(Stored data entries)
########

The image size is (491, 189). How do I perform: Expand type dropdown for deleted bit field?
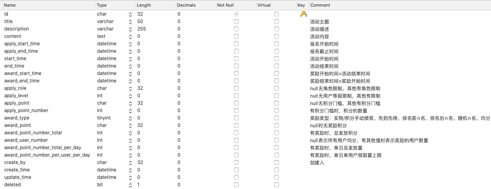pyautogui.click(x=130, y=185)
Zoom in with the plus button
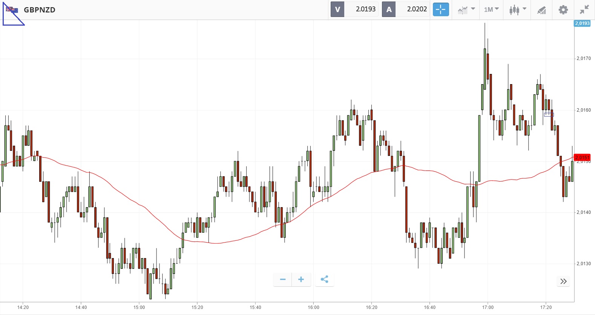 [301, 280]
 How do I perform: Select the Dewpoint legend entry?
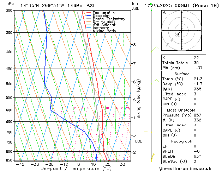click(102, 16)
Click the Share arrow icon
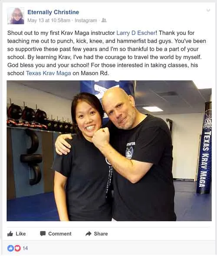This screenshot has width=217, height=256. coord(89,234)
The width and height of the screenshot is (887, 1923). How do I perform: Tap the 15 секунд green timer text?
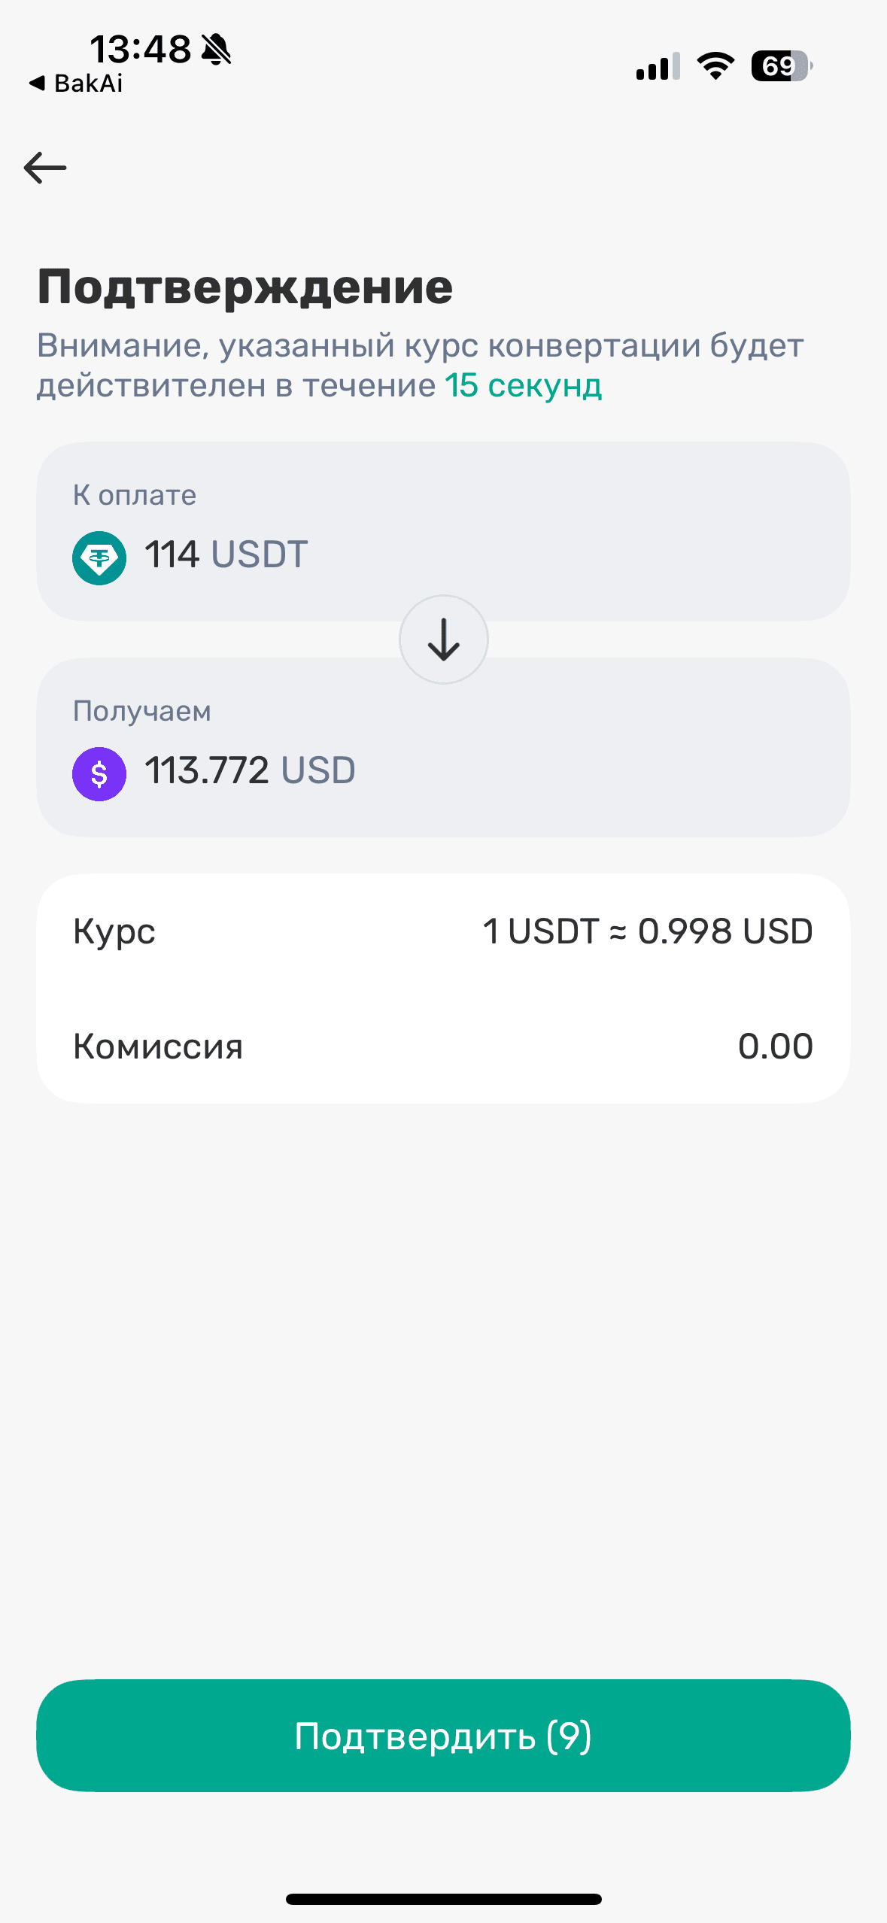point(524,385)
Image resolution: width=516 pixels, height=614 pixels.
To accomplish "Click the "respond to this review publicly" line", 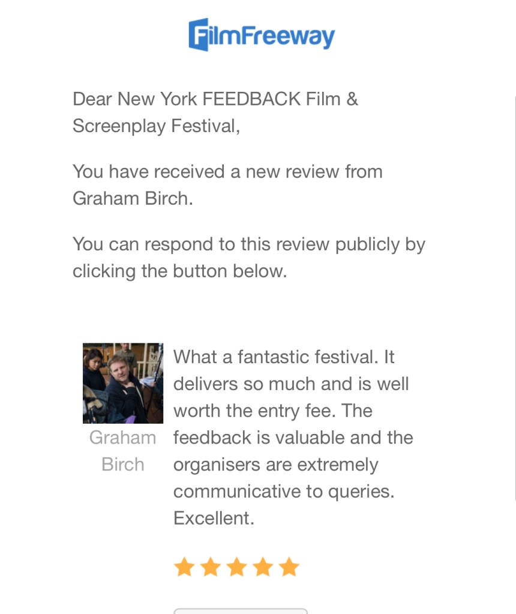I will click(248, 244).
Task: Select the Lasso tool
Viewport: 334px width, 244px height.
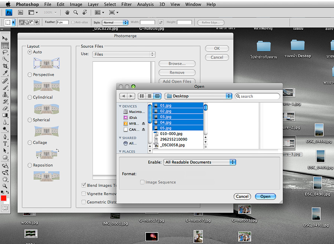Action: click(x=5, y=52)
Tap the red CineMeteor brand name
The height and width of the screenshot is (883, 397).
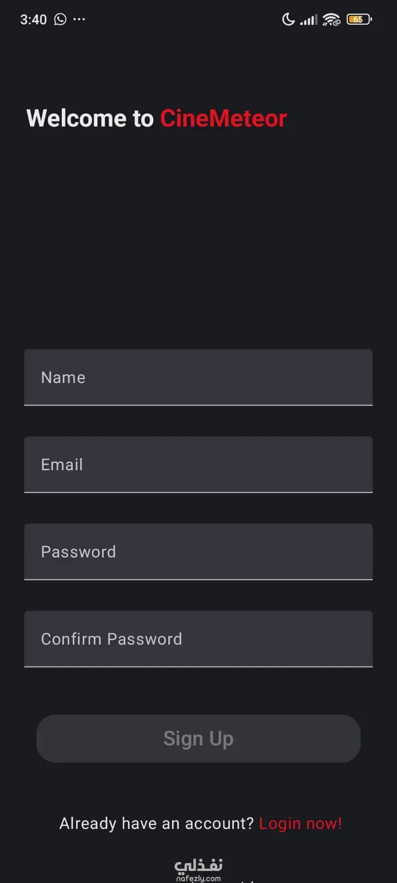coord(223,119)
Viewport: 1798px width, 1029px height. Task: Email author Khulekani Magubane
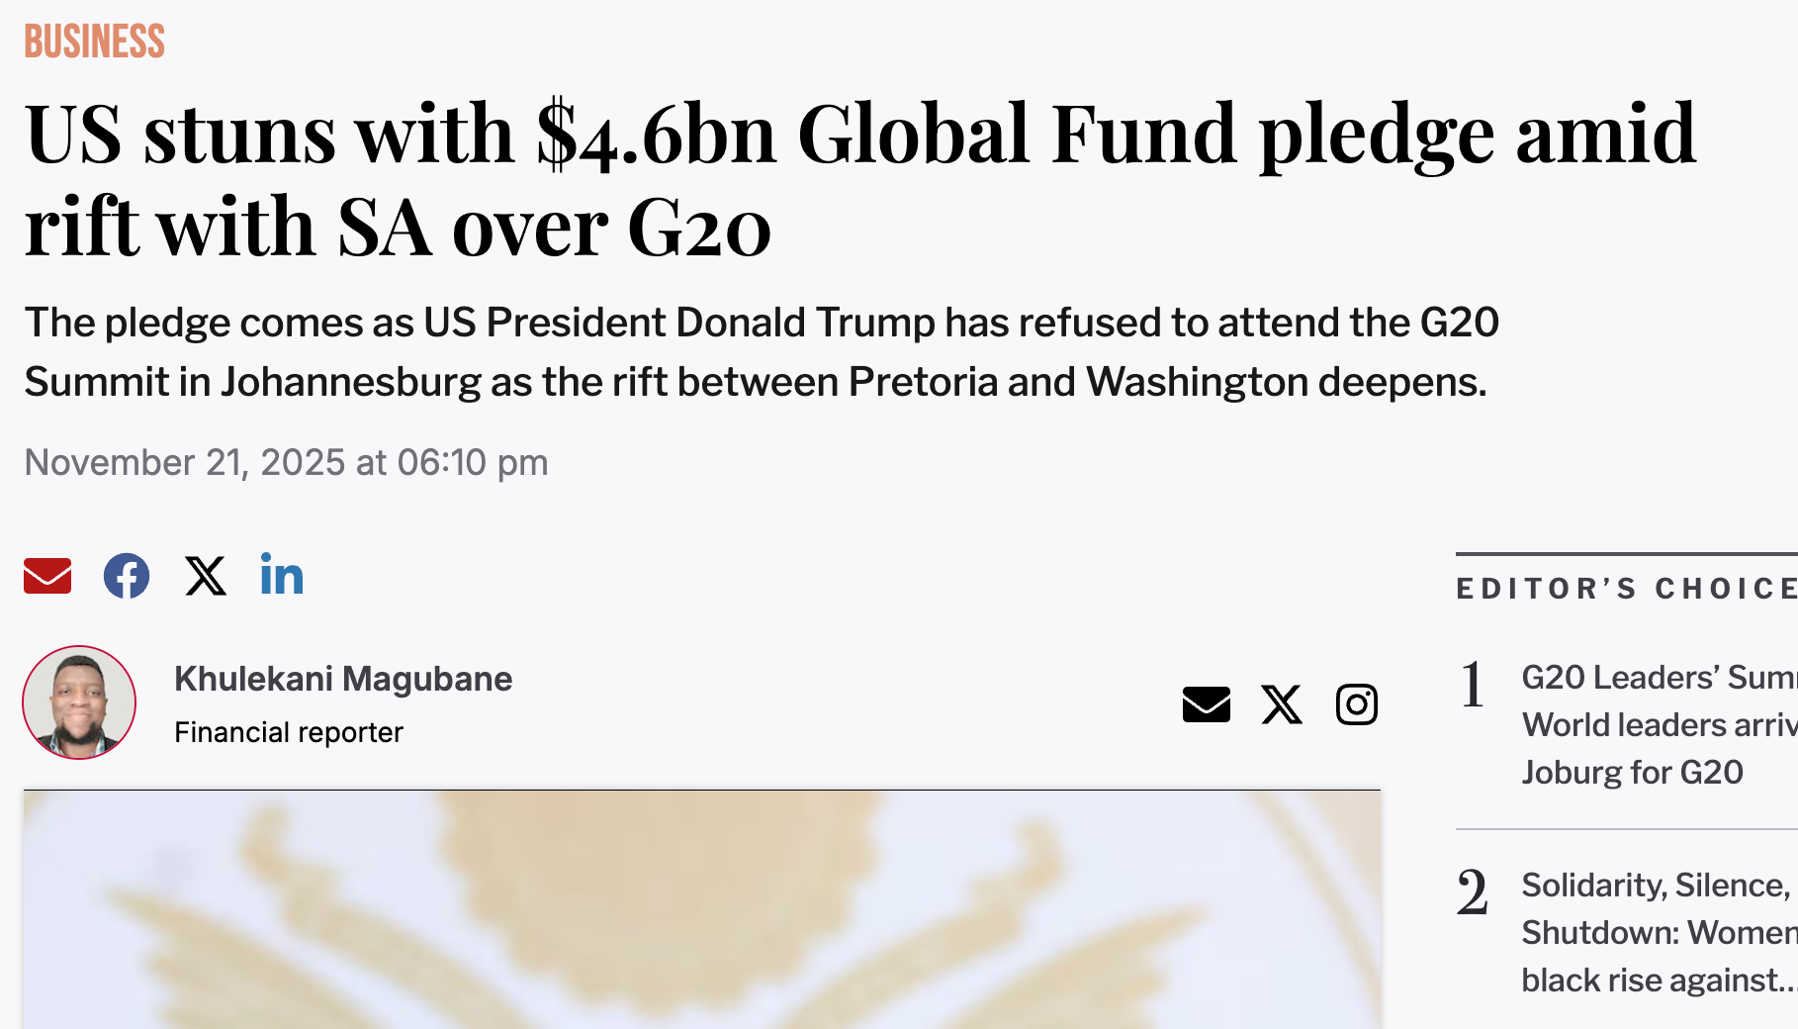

########

• **PROBLEM REQUIREMENTS**
No pictures go in the copy. Retype exactly the lines from the one with "The height and" through the last line of the entries above, both included, and nothing more.

• **EXERCISE SOLUTION**
The height and width of the screenshot is (883, 397).
coord(223,119)
Viewport: 1798px width, 1029px height. Task: Email author Khulekani Magubane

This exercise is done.